» **YOUR INSTRUCTIONS**: Leave out the pictures, and quote exactly the lines running from the one with "Click the TEAM column header" through the last line of the entries below.

» **DATA TO PROCESS**:
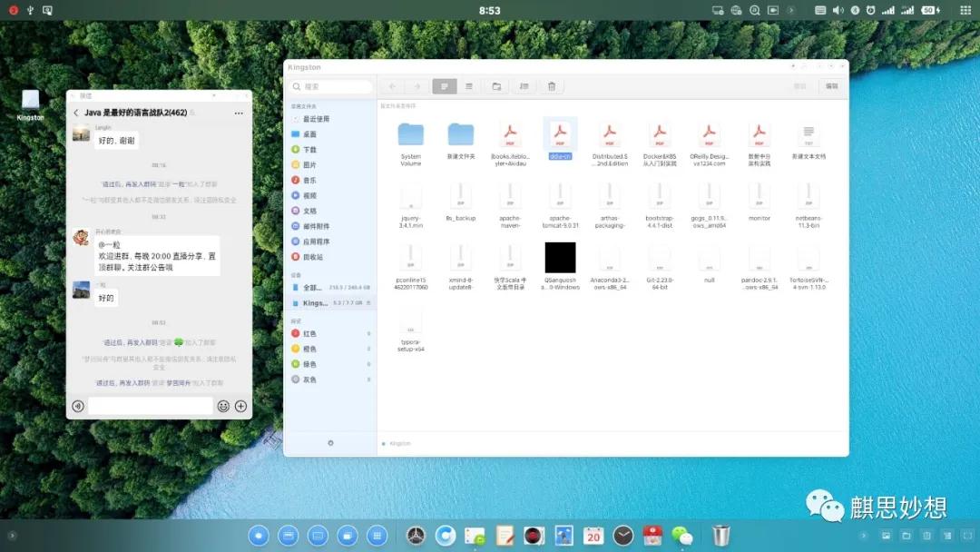The height and width of the screenshot is (552, 980).
Task: Click the 编辑 button in toolbar
Action: click(x=830, y=86)
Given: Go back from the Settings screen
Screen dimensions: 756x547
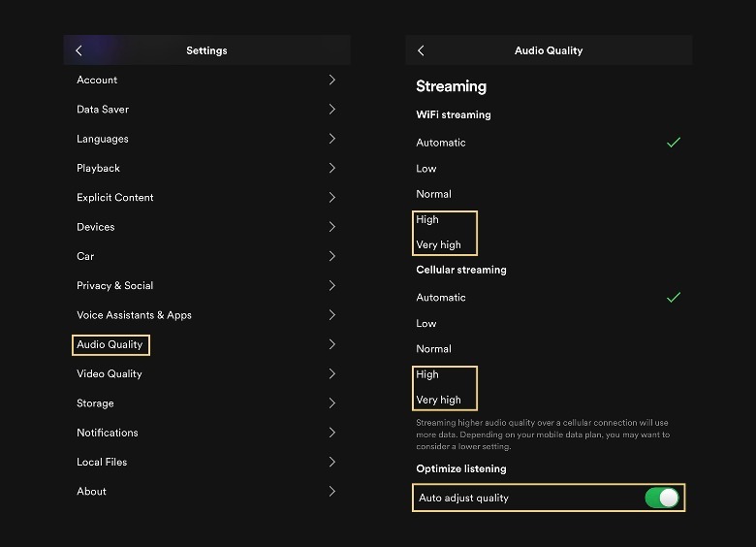Looking at the screenshot, I should click(x=79, y=50).
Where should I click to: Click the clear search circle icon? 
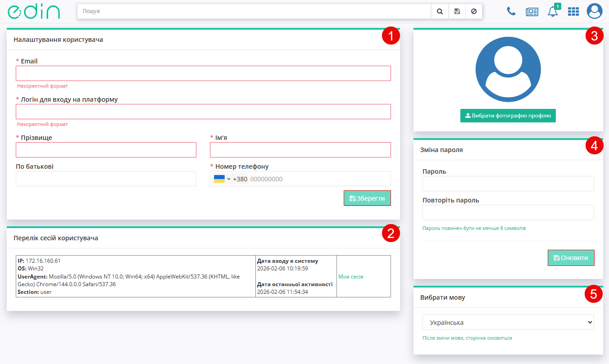(473, 12)
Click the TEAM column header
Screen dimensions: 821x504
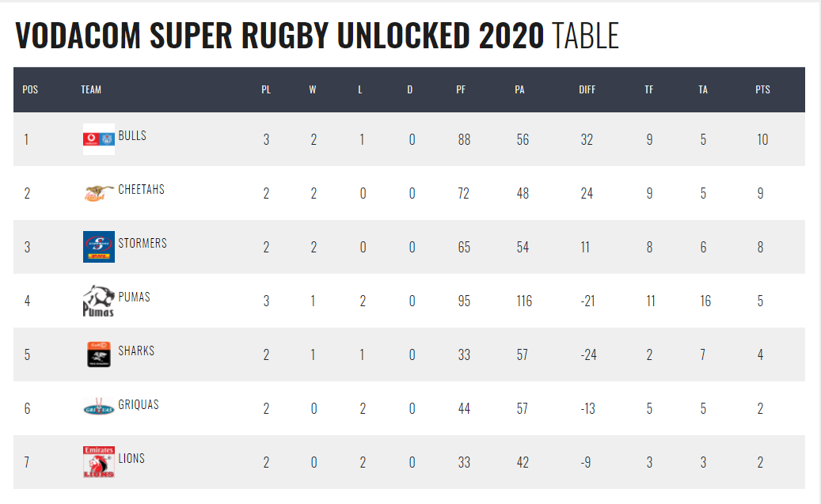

» **TASK OUTPUT**:
Click the TEAM column header
Screen dimensions: 821x504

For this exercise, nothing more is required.